SHORT EXERCISE 1 — According to the agricultural strategy extract, what must be reformed and supported so it can finance the smallholder farmers' private sector development needs?
SHORT EXERCISE 2 — Switch "irrigation systems" to "water supply systems" in the agricultural strategy extract, then give the passage starting at "Fourth, the new" and ending at "needs of the smallholder farmers.".

Fourth, the new agricultural development strategy will require the adoption of a massive infrastructure development programme, designed to modernise irrigation systems and the farm-road network.

Finally, as a complement to all these new policies, policies designed to promote and reinforce the “private sector position” of the smallholder will be necessary. Basic to this private sector role, is the need to reform and support the Visacas to be able to adequately finance the private sector development needs of the smallholder farmers.
The institutional restructuring of the MoA must not be avoided, and so we must be resolved to see it as the occasion to create a structure designed to generate an agriculture-led growth in the country. The new dispensation must be committed to CURB corruption and promote the equalisation of opportunities and the rectification of social imbalances. While we must eschew the socialist option, we must seek to curb the unrestrained creation of so-called master farmers at the expense of the smallholder farmers. The smallholder farmers who constitute the overwhelming majority of our population and their primary problems – poverty itself and their unequal access to the basic necessities of life and to the basic opportunities for self-advancement and development – must be recognised as having primary claims on government policies, programmes and resources.
This must be the new dimension that we should give to the advancement of national development through a sustained agriculture-led growth. The National Assembly is called upon to lead this challenge. We need to be extremely careful in our policy pronouncements, NOT to risk an agrarian crisis in the country.

DATA SHOWN —
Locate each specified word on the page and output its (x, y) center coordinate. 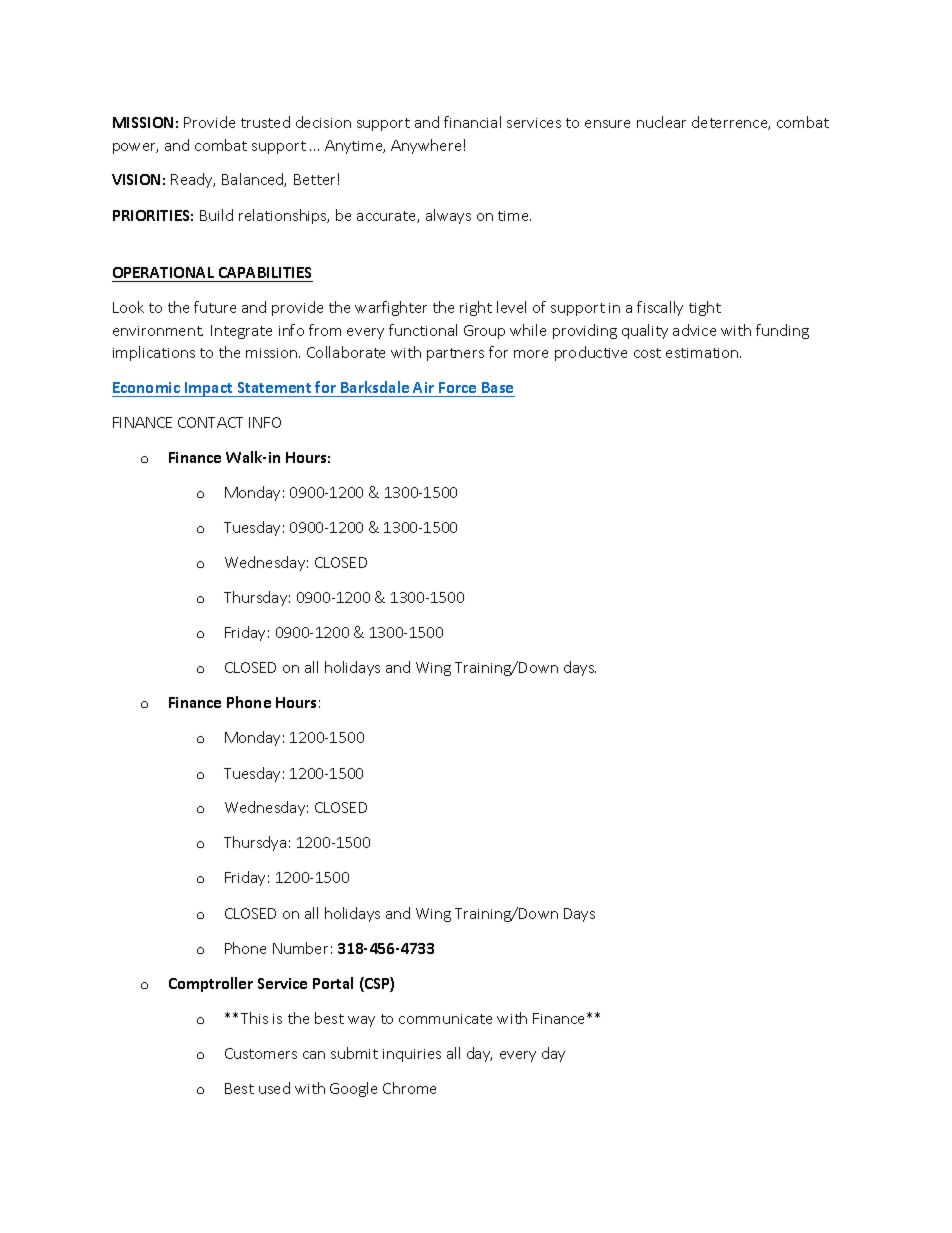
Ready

FULL ANSWER 1 — The Visacas.

FULL ANSWER 2 —
Fourth, the new agricultural development strategy will require the adoption of a massive infrastructure development programme, designed to modernise water supply systems and the farm-road network.

Finally, as a complement to all these new policies, policies designed to promote and reinforce the “private sector position” of the smallholder will be necessary. Basic to this private sector role, is the need to reform and support the Visacas to be able to adequately finance the private sector development needs of the smallholder farmers.